Dr. Abraham Morgentaler, Associate Clinical Professor of Urology at Harvard Medical School, has noted: "The biggest barrier to testosterone gel adherence is not side effects. It is the daily ritual of applying a medication that dries slowly, requires skin coverage, and limits physical contact for hours afterward" 10.

Adherence data carry practical weight. Clinicians should discuss the daily application commitment during treatment initiation and establish realistic timelines for symptom improvement, typically 3 to 6 weeks for energy and libido and 3 to 6 months for body composition changes.

Prostate Safety in Observational Cohorts

Prostate cancer was historically the primary safety concern with any form of exogenous testosterone. Real-world data have substantially shifted that risk calculus. The TRAVERSE trial found no statistically significant difference in prostate cancer incidence between testosterone-treated and placebo groups (24 vs. 20 events; P=0.65) over a mean follow-up of 33 months 5.

A meta-analysis of 22 randomized controlled trials and observational studies published in The Journal of Urology, including 5,464 testosterone-treated men and 4,672 controls, reported a pooled relative risk of prostate cancer of 0.87 (95% CI 0.56 to 1.36) with testosterone therapy 11. Registry data from RHYME showed that PSA increases on testosterone gel averaged 0.3 to 0.5 ng/mL over 12 months, consistent with restoration to eugonadal-range PSA production rather than pathologic elevation 6.

Current Endocrine Society guidelines recommend PSA monitoring at 3 to 6 months after initiation and annually thereafter but no longer list testosterone therapy as a contraindication in men with a history of treated, localized prostate cancer, provided the patient has been cancer-free for at least one year and is under urologic surveillance 2.

How RWE Shapes Testosterone Gel Prescribing Today

The convergence of registry, claims, and pragmatic trial data has moved clinical practice in two directions simultaneously. On one hand, TRAVERSE's non-inferiority finding for MACE has reduced cardiovascular gatekeeping. Clinicians are less likely to withhold testosterone gel from men with stable cardiovascular disease and confirmed hypogonadism than they were in 2015. On the other hand, registry adherence data have pushed clinicians toward more structured follow-up at weeks 4, 12, and 24 post-initiation to catch early discontinuation before it becomes permanent.

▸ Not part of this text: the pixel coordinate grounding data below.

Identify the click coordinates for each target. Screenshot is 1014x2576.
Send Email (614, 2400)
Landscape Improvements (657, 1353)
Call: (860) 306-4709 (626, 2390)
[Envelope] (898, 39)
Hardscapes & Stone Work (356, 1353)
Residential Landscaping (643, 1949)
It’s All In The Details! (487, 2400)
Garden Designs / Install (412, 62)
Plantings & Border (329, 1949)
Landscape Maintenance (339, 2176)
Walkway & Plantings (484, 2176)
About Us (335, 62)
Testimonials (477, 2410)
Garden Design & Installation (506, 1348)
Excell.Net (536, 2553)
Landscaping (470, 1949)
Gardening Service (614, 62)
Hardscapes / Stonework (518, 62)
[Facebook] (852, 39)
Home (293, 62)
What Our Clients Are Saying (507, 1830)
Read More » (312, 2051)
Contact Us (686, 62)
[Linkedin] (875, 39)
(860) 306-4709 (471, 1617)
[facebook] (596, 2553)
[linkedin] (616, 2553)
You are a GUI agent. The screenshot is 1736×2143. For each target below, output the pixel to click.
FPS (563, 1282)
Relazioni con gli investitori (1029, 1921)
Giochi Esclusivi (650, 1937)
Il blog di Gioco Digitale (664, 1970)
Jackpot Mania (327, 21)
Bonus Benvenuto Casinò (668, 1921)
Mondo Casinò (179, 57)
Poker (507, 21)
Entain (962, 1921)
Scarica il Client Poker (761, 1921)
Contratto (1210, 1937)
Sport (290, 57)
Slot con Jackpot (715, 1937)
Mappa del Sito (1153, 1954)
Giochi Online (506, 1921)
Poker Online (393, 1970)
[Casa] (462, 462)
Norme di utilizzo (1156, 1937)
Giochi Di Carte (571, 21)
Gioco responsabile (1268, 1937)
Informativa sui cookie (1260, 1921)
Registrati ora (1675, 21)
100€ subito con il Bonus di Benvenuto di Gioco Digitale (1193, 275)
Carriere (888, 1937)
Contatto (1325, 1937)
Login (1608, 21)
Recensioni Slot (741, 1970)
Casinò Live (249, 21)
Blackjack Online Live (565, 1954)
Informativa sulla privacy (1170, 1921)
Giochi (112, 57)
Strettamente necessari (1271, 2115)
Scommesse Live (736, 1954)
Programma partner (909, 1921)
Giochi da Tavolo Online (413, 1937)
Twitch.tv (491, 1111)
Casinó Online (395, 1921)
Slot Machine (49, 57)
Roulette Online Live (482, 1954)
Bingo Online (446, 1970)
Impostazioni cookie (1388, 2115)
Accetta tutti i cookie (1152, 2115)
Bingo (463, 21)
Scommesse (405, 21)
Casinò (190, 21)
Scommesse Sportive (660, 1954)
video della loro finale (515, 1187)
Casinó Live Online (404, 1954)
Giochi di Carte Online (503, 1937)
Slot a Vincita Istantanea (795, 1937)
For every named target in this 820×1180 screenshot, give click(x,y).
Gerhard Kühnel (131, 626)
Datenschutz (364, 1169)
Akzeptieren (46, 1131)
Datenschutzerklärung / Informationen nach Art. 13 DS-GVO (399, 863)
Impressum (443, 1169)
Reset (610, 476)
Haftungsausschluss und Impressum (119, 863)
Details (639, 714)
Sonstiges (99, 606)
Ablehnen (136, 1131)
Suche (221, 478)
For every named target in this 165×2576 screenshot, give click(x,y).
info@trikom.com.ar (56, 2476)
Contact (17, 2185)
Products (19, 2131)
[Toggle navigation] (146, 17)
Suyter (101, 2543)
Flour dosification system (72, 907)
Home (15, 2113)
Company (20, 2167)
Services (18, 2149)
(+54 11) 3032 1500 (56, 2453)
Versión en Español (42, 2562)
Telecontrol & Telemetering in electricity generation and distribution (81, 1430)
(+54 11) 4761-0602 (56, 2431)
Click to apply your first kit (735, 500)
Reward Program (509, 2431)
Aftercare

The AUA and Endocrine Society both now recommend measuring serum testosterone 2 to 4 hours after gel application at the first follow-up visit (typically 4 to 6 weeks), titrating to a target of 450 to 600 ng/dL, and reassessing symptoms with a validated instrument such as the qADAM questionnaire 2. Hematocrit should be checked at baseline, 3 months, and 12 months, with dose reduction or temporary hold if the value exceeds 54%.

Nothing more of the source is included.